Getting to grips with autoimmunity
Why does the body attack itself? EU-funded researchers have discovered new details about how faults in a specific gene trigger such activity, increasing our understanding of the roots of autoimmune diseases like arthritis and lupus and raising hopes of finding new treatment approaches.
© Vercoulen, 2018
Our immune system normally keeps us healthy by getting rid of unwanted invaders such as bacteria and viruses. The main soldiers in this immune army are special cells known as T cells, which spot and destroy infectious agents. But sometimes they can turn on healthy cells, attacking and destroying normal tissues and causing inflammation and damage. This is known as autoimmune disease.
Hundreds of thousands of people in Europe are affected by autoimmune disorders such as arthritis, lupus and inflammatory bowel disease, and rates are rising. But there are few effective long-term treatments, and little is known about the underlying triggers that cause T cells to attack healthy tissue.
Thats where the EU-funded AUTOIMMUNITY RASGRP1 project comes in.
T cells are the bad guys in autoimmunity, says researcher Yvonne Vercoulen of project coordinator Universitair Medisch Centrum Utrecht in the Netherlands. So we wanted to know what happens inside a T cell when things go wrong and they turn on us.
To understand what happens during the development of autoimmune disease, Vercoulen has been studying a gene called RasGRP1, which is switched on in T cells to make a protein also called RasGRP1. This molecule plays an important role in sending signals within T cells, prompting them to attack infected cells while leaving healthy cells unharmed.
Changes in the RasGRP1 gene cause changes in the protein, making it work in a different way. Some alterations might make it more active, others will reduce its activity, and some will have no effect at all.
People from families affected by autoimmune disorders are known to have changes in their RasGRP1 genes that make the protein less active, so it isnt as effective at keeping T cells under control. But little was known about how specific changes affect the function of the protein, or how these variations might increase the risk of developing an autoimmune disease.
Vercoulen who received funding through the EUs Marie Skłodowska-Curie fellowship programme investigated the effect of small alterations in the DNA of the RasGRP1 gene, known as SNPs, on the function of the resulting protein. Initially she was studying human immune cells grown in the lab but then began to use new genetic engineering technology known as CRISPR to look at fresh T cells from human donors.

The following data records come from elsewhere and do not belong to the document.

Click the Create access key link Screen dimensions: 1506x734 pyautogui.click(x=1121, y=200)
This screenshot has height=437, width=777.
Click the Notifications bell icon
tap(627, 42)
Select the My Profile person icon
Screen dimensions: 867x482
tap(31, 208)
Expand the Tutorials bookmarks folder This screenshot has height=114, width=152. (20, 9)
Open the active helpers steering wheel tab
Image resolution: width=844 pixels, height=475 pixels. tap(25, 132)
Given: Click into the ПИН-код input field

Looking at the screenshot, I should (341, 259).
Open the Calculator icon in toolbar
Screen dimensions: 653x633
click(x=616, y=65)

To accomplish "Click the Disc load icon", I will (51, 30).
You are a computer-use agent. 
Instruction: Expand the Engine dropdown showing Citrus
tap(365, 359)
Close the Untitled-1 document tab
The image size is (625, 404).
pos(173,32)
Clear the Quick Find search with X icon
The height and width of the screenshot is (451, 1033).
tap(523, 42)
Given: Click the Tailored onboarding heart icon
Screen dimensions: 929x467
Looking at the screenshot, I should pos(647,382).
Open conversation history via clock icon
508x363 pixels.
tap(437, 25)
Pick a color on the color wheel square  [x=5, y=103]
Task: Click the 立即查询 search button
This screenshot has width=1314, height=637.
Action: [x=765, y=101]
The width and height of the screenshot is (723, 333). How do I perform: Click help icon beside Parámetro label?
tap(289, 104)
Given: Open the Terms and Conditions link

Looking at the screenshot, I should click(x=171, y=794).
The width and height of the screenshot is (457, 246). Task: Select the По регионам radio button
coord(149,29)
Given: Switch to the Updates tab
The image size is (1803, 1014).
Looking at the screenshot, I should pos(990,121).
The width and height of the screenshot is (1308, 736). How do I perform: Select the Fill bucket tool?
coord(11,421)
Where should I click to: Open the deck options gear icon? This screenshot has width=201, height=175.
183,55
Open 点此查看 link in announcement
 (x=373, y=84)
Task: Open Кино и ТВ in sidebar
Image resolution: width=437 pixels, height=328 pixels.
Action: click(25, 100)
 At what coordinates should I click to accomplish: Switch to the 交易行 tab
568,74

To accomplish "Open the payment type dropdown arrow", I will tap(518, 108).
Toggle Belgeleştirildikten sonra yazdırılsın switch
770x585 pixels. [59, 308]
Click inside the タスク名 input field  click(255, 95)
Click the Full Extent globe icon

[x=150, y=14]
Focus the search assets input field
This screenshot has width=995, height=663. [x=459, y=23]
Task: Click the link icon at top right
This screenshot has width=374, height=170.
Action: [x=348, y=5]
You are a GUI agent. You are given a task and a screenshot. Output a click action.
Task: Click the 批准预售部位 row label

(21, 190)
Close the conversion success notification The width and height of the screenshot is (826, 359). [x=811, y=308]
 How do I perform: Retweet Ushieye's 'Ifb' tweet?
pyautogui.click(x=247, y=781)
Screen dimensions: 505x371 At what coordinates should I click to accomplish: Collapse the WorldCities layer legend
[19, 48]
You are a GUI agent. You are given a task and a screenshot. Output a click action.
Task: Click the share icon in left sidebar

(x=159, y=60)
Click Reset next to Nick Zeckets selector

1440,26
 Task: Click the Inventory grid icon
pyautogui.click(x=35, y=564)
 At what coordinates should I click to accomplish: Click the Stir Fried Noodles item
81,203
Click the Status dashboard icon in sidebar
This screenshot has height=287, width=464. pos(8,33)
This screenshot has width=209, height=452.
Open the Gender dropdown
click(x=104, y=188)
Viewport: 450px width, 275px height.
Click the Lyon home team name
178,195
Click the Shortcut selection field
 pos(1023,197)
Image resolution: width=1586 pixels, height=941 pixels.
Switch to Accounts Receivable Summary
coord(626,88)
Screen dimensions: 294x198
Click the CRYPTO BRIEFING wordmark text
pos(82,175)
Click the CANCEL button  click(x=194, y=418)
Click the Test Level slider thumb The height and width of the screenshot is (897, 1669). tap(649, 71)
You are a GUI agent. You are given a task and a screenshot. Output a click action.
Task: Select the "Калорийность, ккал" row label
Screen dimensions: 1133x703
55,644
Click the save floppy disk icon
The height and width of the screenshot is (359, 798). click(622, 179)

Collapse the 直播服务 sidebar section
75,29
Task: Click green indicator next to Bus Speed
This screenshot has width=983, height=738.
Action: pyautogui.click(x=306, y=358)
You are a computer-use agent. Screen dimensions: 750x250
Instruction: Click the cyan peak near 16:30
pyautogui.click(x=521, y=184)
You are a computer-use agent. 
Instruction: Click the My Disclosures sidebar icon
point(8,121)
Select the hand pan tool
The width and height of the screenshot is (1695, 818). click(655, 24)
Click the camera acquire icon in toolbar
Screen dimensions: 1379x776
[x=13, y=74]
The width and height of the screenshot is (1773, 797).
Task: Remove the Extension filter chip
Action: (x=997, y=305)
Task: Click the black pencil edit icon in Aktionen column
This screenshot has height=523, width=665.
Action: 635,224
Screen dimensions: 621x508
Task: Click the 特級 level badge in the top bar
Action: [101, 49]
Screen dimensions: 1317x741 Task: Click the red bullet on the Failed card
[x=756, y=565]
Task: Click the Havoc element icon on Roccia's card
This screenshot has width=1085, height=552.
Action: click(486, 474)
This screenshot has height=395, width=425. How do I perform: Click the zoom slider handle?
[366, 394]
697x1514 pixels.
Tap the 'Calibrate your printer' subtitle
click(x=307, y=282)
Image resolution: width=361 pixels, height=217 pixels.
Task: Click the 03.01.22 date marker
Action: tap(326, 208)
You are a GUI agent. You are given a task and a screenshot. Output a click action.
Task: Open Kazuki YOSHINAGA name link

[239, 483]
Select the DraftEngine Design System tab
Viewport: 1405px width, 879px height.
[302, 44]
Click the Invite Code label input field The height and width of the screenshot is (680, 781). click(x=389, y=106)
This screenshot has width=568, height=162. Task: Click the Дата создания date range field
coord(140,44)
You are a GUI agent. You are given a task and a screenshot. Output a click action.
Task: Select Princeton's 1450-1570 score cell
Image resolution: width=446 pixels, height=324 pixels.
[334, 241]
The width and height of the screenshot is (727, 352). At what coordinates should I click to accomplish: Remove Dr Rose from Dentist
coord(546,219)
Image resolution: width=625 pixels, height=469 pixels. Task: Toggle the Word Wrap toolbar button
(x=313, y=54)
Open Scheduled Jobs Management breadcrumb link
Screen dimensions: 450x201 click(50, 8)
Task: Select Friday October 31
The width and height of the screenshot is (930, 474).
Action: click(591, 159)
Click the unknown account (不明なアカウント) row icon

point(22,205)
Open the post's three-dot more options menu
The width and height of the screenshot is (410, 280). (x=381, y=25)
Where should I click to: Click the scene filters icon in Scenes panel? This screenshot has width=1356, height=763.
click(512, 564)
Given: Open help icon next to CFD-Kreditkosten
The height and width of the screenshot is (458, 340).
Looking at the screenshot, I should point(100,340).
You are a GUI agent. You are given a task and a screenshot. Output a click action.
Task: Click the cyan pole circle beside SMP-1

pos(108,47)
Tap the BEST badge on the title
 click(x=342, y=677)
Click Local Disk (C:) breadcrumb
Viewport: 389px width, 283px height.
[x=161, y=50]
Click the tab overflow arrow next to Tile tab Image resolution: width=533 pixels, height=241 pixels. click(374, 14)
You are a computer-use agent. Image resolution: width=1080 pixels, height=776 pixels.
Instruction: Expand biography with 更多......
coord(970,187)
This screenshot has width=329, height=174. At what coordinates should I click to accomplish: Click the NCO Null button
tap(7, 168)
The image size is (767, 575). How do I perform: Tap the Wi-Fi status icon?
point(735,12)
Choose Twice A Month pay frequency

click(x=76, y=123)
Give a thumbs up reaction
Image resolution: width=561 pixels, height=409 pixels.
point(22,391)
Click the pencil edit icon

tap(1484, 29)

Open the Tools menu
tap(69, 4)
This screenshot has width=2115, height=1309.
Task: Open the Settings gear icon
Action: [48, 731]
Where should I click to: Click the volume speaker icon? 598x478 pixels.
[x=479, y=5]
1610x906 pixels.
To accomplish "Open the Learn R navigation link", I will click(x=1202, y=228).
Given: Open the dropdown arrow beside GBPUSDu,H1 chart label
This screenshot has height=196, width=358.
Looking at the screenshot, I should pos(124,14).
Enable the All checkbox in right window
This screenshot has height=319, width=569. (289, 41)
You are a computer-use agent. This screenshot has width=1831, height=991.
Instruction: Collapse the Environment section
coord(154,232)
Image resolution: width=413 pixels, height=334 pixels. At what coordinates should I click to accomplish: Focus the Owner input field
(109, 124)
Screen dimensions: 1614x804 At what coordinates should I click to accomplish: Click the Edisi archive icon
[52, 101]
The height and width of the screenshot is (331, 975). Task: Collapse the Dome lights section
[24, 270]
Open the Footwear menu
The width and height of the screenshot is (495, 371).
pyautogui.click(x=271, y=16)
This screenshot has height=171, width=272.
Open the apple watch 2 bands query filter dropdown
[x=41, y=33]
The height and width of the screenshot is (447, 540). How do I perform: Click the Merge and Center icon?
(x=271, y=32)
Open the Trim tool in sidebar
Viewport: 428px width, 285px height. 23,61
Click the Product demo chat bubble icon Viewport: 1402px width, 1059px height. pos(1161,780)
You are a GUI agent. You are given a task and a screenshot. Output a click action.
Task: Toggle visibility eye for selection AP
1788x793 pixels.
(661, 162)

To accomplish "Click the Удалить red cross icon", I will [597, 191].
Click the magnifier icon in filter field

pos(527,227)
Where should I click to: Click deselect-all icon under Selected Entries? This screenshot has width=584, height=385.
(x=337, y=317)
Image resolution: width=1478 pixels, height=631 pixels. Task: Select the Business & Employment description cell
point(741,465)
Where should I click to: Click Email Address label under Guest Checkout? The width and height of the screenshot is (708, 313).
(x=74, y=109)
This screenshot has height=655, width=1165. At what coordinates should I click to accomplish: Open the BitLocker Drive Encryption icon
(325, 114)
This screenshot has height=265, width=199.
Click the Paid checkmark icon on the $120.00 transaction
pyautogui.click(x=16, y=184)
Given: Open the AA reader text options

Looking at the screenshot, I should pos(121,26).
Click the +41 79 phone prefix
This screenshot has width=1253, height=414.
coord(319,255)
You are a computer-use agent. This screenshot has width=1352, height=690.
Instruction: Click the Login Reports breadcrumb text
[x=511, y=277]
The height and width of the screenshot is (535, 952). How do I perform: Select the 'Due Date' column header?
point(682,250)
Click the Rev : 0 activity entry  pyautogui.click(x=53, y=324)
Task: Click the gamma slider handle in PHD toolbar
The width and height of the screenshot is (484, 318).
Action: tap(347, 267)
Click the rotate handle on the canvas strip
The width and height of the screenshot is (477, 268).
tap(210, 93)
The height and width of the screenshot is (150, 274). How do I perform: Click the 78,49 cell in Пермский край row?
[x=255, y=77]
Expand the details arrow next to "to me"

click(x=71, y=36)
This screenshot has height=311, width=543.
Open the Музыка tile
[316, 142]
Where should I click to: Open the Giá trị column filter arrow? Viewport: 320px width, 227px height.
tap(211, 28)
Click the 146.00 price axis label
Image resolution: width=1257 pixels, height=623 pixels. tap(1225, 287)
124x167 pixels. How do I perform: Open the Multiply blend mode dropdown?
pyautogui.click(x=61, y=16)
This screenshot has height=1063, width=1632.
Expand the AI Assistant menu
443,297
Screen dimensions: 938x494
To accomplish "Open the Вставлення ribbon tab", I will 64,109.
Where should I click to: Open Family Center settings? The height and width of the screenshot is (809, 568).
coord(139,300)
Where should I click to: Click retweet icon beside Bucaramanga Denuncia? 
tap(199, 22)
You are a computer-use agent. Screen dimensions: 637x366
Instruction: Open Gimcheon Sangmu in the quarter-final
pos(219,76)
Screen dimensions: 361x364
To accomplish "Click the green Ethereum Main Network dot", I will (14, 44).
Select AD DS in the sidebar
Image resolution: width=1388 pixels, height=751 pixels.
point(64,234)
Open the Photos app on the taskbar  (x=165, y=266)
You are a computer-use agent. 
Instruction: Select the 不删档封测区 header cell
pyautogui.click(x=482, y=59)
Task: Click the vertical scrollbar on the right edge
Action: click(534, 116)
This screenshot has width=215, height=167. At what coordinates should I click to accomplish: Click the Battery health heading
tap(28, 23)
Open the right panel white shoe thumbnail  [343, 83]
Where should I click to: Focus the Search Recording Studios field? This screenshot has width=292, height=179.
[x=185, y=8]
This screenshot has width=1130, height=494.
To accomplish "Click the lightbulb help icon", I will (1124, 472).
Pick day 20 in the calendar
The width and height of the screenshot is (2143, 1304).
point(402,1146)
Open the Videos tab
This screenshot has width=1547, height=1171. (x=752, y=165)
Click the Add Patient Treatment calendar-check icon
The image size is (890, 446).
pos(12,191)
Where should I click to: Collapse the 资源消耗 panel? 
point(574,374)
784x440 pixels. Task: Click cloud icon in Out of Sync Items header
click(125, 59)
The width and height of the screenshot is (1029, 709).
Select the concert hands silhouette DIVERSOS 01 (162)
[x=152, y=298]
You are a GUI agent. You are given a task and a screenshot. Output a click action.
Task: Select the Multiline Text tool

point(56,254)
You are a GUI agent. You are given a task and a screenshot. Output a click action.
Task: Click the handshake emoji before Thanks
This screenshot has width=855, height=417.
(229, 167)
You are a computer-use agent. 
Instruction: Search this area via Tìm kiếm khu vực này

Vercoulen and her colleagues were able to look at the impact of each of these DNA changes on RasGRP1 and see how it affected the activity of T cells. They found that one specific genetic variation had a dramatic impact on how the RasGRP1 protein responds to changes in acidity.
When a T cell receives an activation signal, the interior of the cell becomes less acidic so the RasGRP1 protein changes shape and becomes active. Changing one particular region of the gene means that the protein no longer responds to the acidity change and is not activated. This work sheds important light on the biological processes underpinning T cell activation and increases our understanding of the roots of autoimmune disease.
From autoimmunity to cancer
Vercoulen and her team are now investigating ways of manipulating the levels of RasGRP1 activity in T cells, with the hope of finding new approaches for treating autoimmune diseases. They are also looking at the behaviour of RasGRP1 and T cells around cancer cells, which are often ignored by the immune system.
The findings of this project are still being used for follow-up research, says Vercoulen, pointing out that RasGRP1 is implicated in bowel cancer and leukaemia. The implications of our understanding of how RasGRP1 activity is regulated will be very relevant in the future for immune disease, as well as different types of cancer.